Perturbações cerebrais na infância podem levar a transtornos psiquiátricos na vida adulta
A pesquisa, que teve como enfoque crises convulsivas, mostrou que elas podem afetar profundamente a função cerebral e o comportamento por toda
A infância é um momento crucial para o desenvolvimento neurológico. Neste período, o cérebro está em constante processo de expansão e de maturação. No âmbito cerebral, perturbações como lesões, infecções, estresse e desnutrição causam consequências a longo prazo.
Nesse cenário, pesquisadores brasileiros descobriram que as crises convulsivas em crianças podem levar a transtornos psicológicos na vida adulta.
“Os efeitos das crises na infância não estão associados à morte de neurônios, mas sim a disfunções moleculares, celulares e de redes neurais. Descobrimos que ocorre um aumento persistente de inflamação no cérebro, associada a alterações comportamentais relevantes para autismo e esquizofrenia”, afirma Rafael Naime Ruggiero, da Faculdade de Medicina de Ribeirão Preto da Universidade de São Paulo (FMRP-USP), em comunicado.

▶ _DADOS DE ORIGEM_
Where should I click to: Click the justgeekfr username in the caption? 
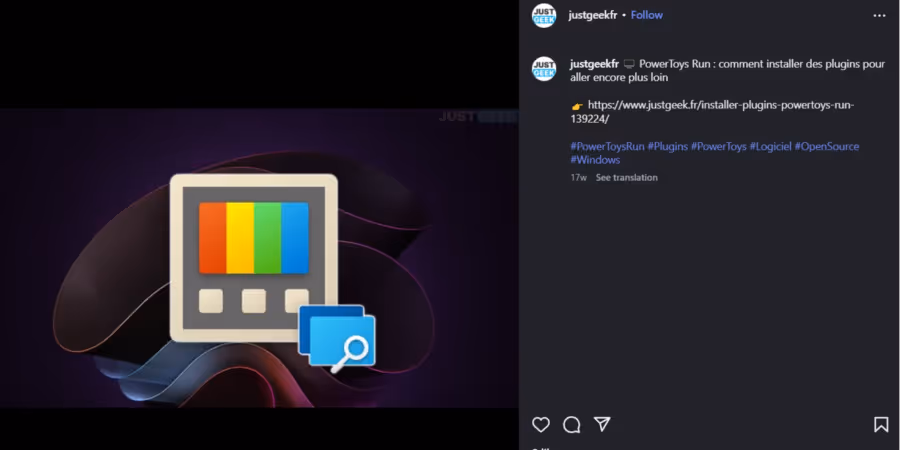click(x=594, y=64)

▶ _O QUE FAZER_
1) Traduza para o inglês a seguinte frase do texto sobre crises convulsivas na infância: "Nesse cenário, pesquisadores brasileiros descobriram que as crises convulsivas em crianças podem levar a transtornos psicológicos na vida adulta."
2) De acordo com o texto sobre crises convulsivas na infância, a que instituição pertence Rafael Naime Ruggiero?
3) Prolongue o texto sobre crises convulsivas na infância a partir do ponto em que ele termina.

▶ _RESPOSTAS DOS EXERCÍCIOS_
1) In this context, Brazilian researchers discovered that seizures in children can lead to psychological disorders in adulthood.

2) À Faculdade de Medicina de Ribeirão Preto da Universidade de São Paulo (FMRP-USP).

3)
Para a pesquisa, que contou com o apoio da Fundação de Amparo à Pesquisa do Estado de São Paulo (Fapesp), foram utilizados roedores como modelo animal em uma série de testes.
Os animais mais afetados apresentavam hiperlocomoção, ou seja, uma agitação espontânea persistente, e dificuldades no filtro sensório-motor.
Esse filtro é responsável pela capacidade de o cérebro realizar uma filtragem de informações sensoriais e respostas motoras no ambiente. No tratamento da esquizofrenia, por exemplo, medicamentos antipsicóticos são utilizados para reduzir esses tipos de comportamentos.
“Embora não ocorra lesão de fato de neurônios, as convulsões na infância resultam em um aumento do processo neuroinflamatório. Observamos esse aumento em todas as regiões cerebrais examinadas. Além disso, os níveis de inflamação estavam significativamente correlacionados com as alterações comportamentais, especialmente àquelas sensório-motoras, mais relevantes para o autismo e a esquizofrenia”, relata Matheus Teixeira Rossignoli, outro dos autores do estudo.
A partir dos resultados, a equipe também descobriu que as crises também causaram um nível alto de neuroplasticidade.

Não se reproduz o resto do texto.